Langlois: Ed Stefanski will be overseeing his third draft but only the second with his full front office in place and only the second with a No. 1 pick. In last year’s draft, the Pistons picked two European teens with their first two picks. That might be completely random and not indicative of anything other than the fact they believed those were the two best prospects available at their slots. But it at least shows the Pistons have no reticence to draft international players. Stefanski also said when he drafted Sekou Doumbouya that a team needs multiple rangy wings these days, so file that away, I guess. More relevantly, the fact the Pistons took Doumbouya – the youngest player drafted since eligibility rules were altered following the 2005 NBA draft – indicates a willingness to project on young prospects more than some front offices might be willing to take on. The draft is heavy on point guards through the lottery, it appears, and there are a few young, international point guards in this draft. I don’t trust any of that to be instructive of what the Pistons might do in June, but it’s all we’ve got to go on. As for whom the Pistons should draft, that’s beyond my reach at this point. I haven’t seen most of the players projected to go in the lottery beyond the occasional glimpse or video clip. That’s a poor way to assess draft viability.
Bigdog (@Bugsygod): If the Pistons get the No. 1 pick, do they take LaMelo Ball or Anthony Edwards? Both have big upsides. I’d take Ball.

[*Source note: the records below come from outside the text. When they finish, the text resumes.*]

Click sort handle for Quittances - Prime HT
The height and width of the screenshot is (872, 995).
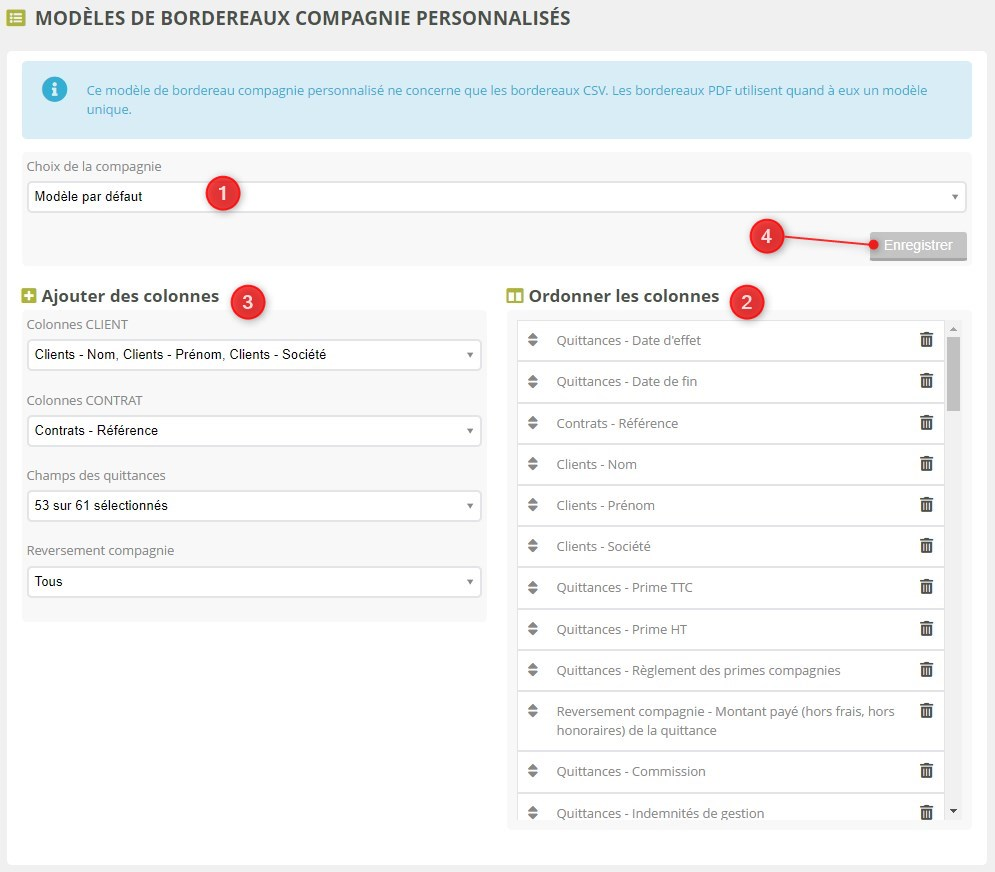(533, 629)
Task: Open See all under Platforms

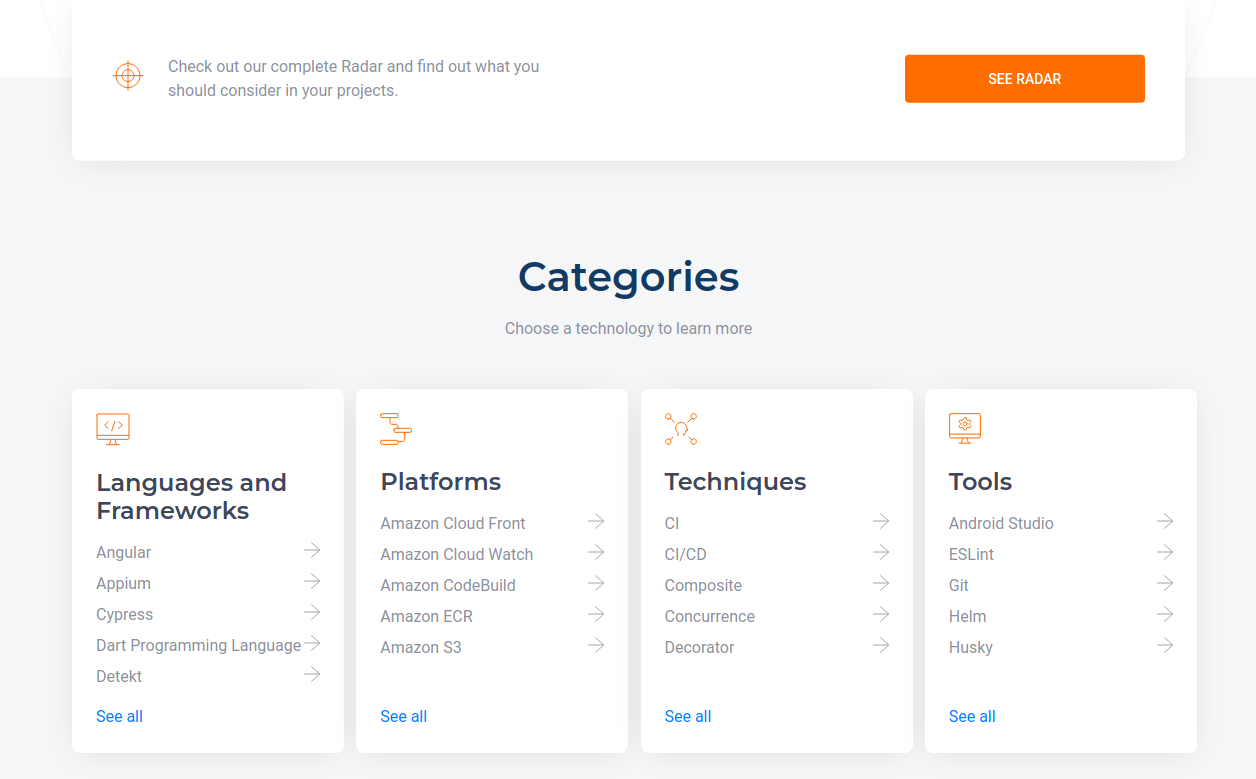Action: tap(404, 716)
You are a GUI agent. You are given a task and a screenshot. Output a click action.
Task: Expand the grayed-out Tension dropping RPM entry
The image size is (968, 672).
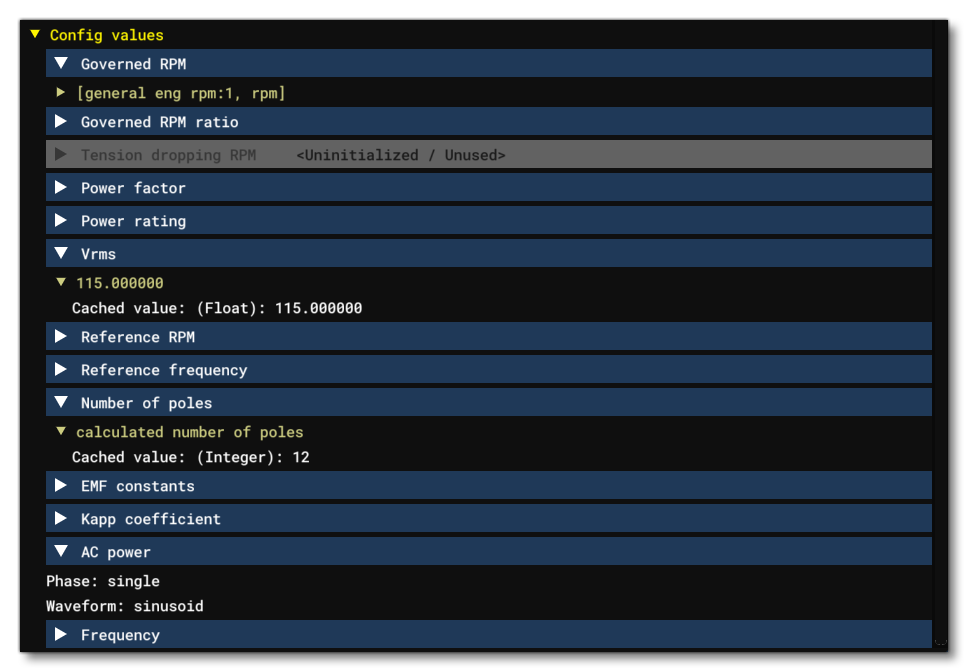coord(60,155)
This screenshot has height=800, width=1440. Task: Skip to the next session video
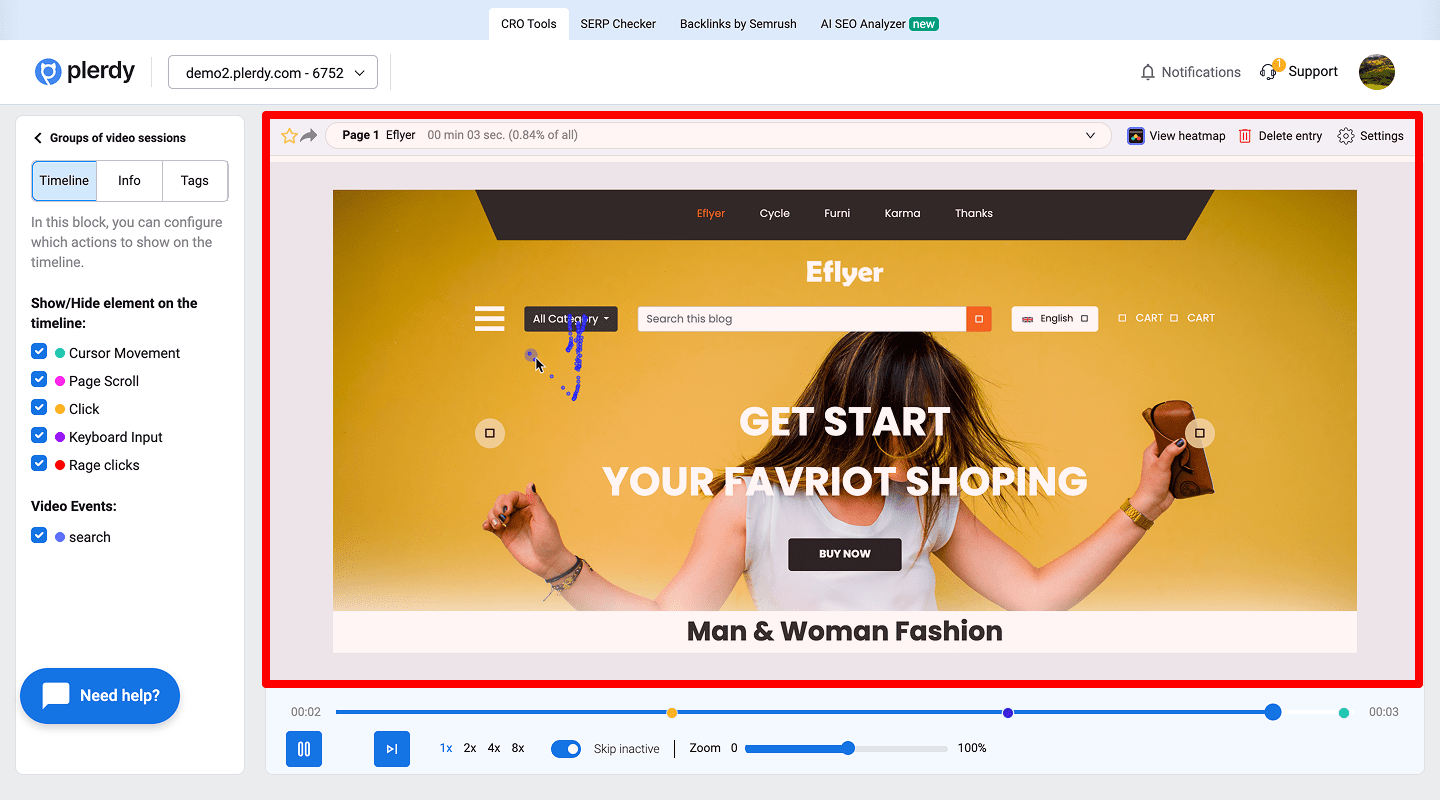392,749
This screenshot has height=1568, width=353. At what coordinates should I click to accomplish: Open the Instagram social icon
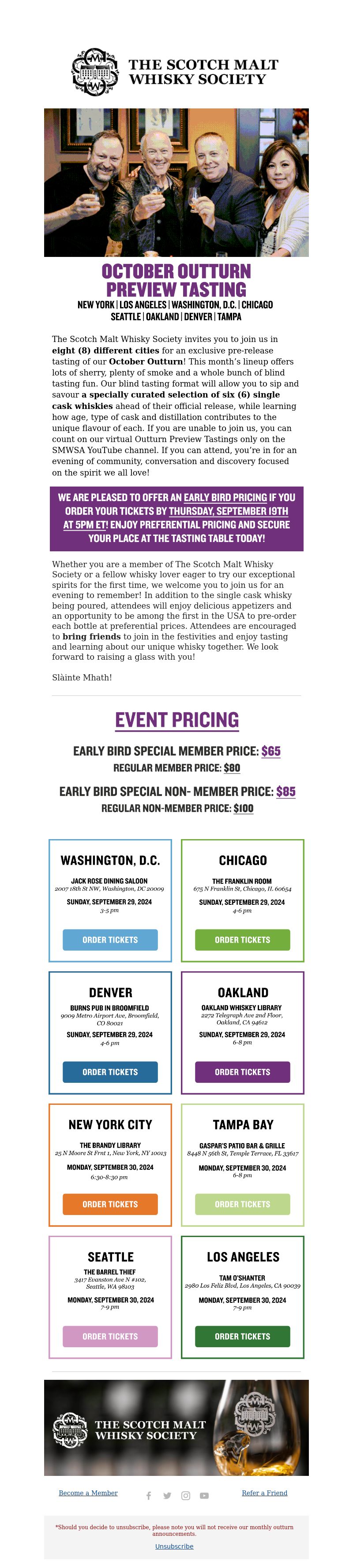click(186, 1496)
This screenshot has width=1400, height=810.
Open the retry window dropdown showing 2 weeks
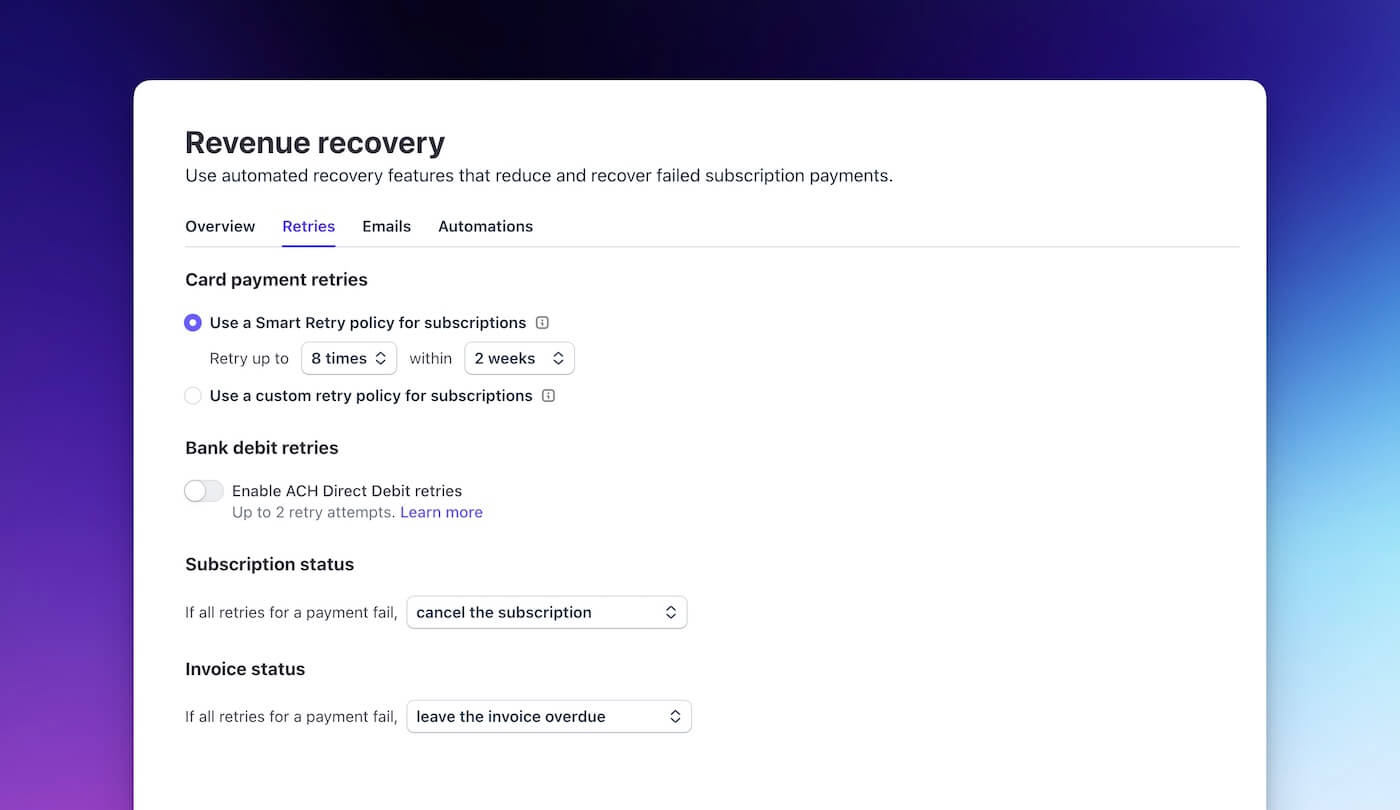(519, 358)
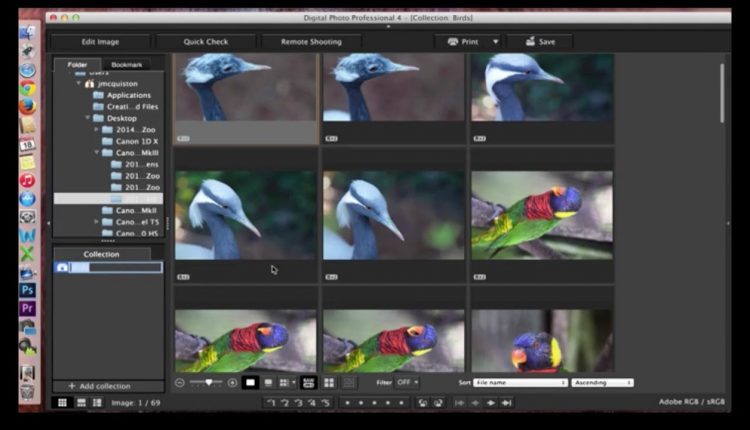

Langlois: I think the pool is a lot wider than those two prospects at this point. You’ll still find support for James Wiseman at No. 1. With the lack of anything approaching a consensus, there’s still time for somebody considered a late-lottery pick to rise into the conversation. In fact, Auburn’s Isaac Okoro has come from outside the first round to a top-five possibility in the past few months. Between now and the May draft combine, there could be others who rise similarly. I haven’t seen nearly enough of Ball to form any opinion on him. Edwards certainly passes the eye test. I see some concern over the lack of team success at Georgia hurting his draft stock, but Markelle Fultz and Ben Simmons both went No. 1 overall despite their teams having very disappointing seasons. I doubt his status is going to be affected, ultimately, by Georgia’s record. A player who has consistently caught my eye is Kentucky’s Tyrese Maxey. I wouldn’t be surprised if he turns out to be the top player – or at least in the top two or three – from this draft in four years.